During hearing, Commission takes stock of projects with limited available information
Next step: subcommittees with subpoena power, authority to enlist investigators
Raleigh, N.C. – The Joint Legislative Commission on Governmental Operations today held a hearing on the flailing Hurricane Matthew aid distribution and questionable Atlantic Coast Pipeline permitting transactions. The oversight activity follows months of inquiries on the topics by legislators and the press, most of which Governor Cooper ignored.
Senate Leader Phil Berger (R-Rockingham) said, “The gross incompetence in Hurricane Matthew relief efforts and suspicious timing for pipeline permits is clear from the information we already have, but serious and legitimate questions remain. Governor Cooper has avoided further explanation for months, and that only adds to the appearance of wrong-doing. We hope there were no serious legal or ethical lapses, but the subcommittees and its investigators will use all of the power vested in them to find the truth.”
State House Speaker Tim Moore (R-Cleveland) said in opening remarks, “I had the opportunity during the Hurricane Matthew floods to see firsthand what happened. I saw the loss of property, the loss of business, and the personal tragedy affecting the folks in its path. There are a lot of questions here two years later.”
Hurricane Matthew struck nearly two years ago, and federal aid has been available to North Carolina for distribution to disaster victims for more than 20 months.
While South Carolina has already placed people in more than 100 new or repaired homes, to date not a single project in North Carolina has been completed. Earlier this summer, reporting by WBTV revealed that Governor Cooper and his administration ignored the recommendations of their own review panel and attempted to award a multi-million dollar contract to a preferred vendor with a checkered performance history.
During the hearing, Senator Danny Britt (R-Robeson) discussed correspondence one of his constituents received from Governor Cooper’s administration over one year ago promising action “in the near future” on her home buyout. She still remains out of her home. Senator Britt said, “Governor Cooper’s administration has failed my neighbors and so many others across Eastern North Carolina. They’re still waiting desperately and in vain for help.”
The subcommittee that was authorized to investigate the struggling relief program will look into the decisions that have delayed aid distribution, including why it took the governor six months to re-submit required environmental reviews after the federal government rejected the first set. The subcommittee will also seek to determine the exact sequence of events that led to the governor’s decision to ignore the expert recommendations and try to award a major contract to one company.

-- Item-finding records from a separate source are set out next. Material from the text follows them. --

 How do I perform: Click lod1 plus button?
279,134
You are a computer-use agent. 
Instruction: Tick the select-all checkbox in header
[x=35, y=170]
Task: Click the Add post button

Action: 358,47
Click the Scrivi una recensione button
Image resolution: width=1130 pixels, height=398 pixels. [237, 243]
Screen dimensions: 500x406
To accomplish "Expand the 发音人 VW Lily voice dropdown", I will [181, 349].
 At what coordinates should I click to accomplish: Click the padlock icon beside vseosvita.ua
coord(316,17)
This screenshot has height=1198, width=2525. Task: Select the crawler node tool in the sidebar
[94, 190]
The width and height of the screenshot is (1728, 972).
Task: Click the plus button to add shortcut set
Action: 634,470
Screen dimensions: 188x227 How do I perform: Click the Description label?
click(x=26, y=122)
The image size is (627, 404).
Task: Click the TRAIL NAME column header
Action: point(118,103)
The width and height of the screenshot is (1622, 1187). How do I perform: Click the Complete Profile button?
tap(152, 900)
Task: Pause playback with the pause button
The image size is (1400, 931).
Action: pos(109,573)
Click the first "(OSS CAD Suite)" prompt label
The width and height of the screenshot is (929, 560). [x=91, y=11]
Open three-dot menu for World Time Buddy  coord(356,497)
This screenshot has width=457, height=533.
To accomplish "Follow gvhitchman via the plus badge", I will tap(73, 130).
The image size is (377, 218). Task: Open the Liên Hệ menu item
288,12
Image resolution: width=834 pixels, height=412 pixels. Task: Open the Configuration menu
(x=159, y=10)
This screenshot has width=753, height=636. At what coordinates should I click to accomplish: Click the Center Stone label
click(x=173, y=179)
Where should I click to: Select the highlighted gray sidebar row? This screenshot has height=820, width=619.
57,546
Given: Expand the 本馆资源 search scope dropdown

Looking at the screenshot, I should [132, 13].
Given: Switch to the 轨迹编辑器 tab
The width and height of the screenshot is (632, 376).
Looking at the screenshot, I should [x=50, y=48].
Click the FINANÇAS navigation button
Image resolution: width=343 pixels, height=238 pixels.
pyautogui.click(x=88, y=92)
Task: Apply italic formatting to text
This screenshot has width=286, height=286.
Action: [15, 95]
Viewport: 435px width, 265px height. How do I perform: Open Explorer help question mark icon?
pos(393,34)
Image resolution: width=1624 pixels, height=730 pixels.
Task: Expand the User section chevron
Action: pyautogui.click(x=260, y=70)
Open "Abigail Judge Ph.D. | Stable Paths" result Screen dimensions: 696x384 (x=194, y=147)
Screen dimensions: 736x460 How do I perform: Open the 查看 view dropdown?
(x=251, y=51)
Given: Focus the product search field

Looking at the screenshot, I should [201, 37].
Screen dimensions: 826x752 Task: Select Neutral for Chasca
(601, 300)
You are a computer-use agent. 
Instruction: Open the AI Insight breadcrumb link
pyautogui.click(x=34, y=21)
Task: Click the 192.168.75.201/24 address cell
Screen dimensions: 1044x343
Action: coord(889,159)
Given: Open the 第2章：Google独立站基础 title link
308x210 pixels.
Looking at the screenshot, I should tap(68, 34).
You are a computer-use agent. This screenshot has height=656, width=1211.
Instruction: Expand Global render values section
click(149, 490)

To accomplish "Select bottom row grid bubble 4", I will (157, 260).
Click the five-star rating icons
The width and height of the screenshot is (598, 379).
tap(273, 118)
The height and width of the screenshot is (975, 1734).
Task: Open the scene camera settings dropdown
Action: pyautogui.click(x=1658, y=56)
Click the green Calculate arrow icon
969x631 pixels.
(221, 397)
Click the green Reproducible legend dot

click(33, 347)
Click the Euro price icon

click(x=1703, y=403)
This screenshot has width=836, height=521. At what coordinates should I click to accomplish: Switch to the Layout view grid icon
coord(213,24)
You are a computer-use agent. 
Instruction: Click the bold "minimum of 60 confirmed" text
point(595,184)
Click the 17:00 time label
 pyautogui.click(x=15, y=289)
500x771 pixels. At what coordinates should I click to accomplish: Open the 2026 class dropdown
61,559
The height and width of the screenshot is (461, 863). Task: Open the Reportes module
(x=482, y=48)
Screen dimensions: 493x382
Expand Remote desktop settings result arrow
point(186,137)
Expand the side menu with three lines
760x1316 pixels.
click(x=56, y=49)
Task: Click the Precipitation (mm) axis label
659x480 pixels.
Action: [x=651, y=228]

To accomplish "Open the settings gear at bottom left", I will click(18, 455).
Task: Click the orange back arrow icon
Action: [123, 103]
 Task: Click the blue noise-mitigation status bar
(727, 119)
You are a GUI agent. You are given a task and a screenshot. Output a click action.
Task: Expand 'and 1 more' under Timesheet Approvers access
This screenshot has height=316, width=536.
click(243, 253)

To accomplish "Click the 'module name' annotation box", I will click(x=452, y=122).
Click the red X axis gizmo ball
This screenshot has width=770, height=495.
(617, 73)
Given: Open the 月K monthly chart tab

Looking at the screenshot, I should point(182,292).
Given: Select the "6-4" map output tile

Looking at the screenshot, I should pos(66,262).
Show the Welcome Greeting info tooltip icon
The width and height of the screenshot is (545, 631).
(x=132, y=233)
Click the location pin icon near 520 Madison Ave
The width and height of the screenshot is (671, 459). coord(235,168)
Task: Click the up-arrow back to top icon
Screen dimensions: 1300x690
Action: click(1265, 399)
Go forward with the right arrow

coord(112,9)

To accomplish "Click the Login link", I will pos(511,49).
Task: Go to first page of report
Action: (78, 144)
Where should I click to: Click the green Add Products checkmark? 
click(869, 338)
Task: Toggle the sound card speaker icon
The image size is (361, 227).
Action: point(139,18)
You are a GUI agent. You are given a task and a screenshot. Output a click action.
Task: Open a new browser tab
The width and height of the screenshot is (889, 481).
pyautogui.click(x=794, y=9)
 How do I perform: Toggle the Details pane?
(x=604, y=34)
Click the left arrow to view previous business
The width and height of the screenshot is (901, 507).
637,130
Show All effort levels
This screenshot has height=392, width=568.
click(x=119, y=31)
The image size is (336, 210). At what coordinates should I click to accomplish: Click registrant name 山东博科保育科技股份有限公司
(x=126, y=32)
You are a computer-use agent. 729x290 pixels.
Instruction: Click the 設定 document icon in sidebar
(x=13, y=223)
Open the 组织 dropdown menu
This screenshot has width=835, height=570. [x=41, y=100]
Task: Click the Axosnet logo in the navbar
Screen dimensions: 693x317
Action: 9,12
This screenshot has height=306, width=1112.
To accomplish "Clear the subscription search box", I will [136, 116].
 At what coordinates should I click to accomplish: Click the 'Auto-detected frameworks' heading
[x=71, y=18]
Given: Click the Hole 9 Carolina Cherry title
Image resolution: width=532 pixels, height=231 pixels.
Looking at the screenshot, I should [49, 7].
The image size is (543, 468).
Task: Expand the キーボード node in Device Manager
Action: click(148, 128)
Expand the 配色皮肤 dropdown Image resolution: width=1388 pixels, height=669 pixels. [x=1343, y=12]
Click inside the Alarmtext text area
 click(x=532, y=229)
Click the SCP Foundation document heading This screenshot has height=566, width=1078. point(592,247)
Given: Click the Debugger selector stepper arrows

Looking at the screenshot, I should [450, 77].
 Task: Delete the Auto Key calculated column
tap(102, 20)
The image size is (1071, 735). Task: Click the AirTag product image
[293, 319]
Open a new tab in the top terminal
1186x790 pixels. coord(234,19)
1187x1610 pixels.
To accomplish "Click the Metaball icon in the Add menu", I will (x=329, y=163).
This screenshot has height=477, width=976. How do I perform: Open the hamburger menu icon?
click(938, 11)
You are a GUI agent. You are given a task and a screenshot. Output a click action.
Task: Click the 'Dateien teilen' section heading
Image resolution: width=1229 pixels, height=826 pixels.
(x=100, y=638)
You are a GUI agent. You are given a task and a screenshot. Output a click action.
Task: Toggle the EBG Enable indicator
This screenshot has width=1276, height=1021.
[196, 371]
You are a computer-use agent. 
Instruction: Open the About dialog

The Commission also heard a presentation from Senator Paul Newton (R-Cabarrus) regarding the suspicious permitting process for the Atlantic Coast Pipeline.
Governor Cooper has refused to answer questions from the legislature on the subject, but reporting by WRAL revealed that Governor Cooper and his administration negotiated a shift in the control of the $57.8 million payout from a career bureaucrat to a discretionary fund personally controlled by Governor Cooper.
During those negotiations, the Governor and his administration delayed a crucial permit.
The day after the pipeline sponsors agreed to pay $57.8 million to Governor Cooper’s slush fund, the Governor approved the requisite permit.
Senator Paul Newton (R-Cabarrus) said, “The governor reserved for himself the power to use $57.8 million as he saw fit. By what authority did Governor Cooper believe he had the right to nearly unfettered discretion over how to appropriate these funds? The facts illustrate this and six other important reasons for further investigation. We need to assure prospective business partners that there is no pay-to-play in North Carolina.”
The Commission voted to form another subcommittee to investigate the Atlantic Coast Pipeline permitting process. Members of each subcommittee will be announced in the coming days and will meet shortly thereafter. Each subcommittee holds subpoena power and the authority to hire outside investigators.
Senator Berger continued, “Despite Governor Cooper’s attempts to stonewall the legislature, excellent reporting has brought to light very serious questions. The subcommittees formed today will continue to seek the truth, wherever it may lead.”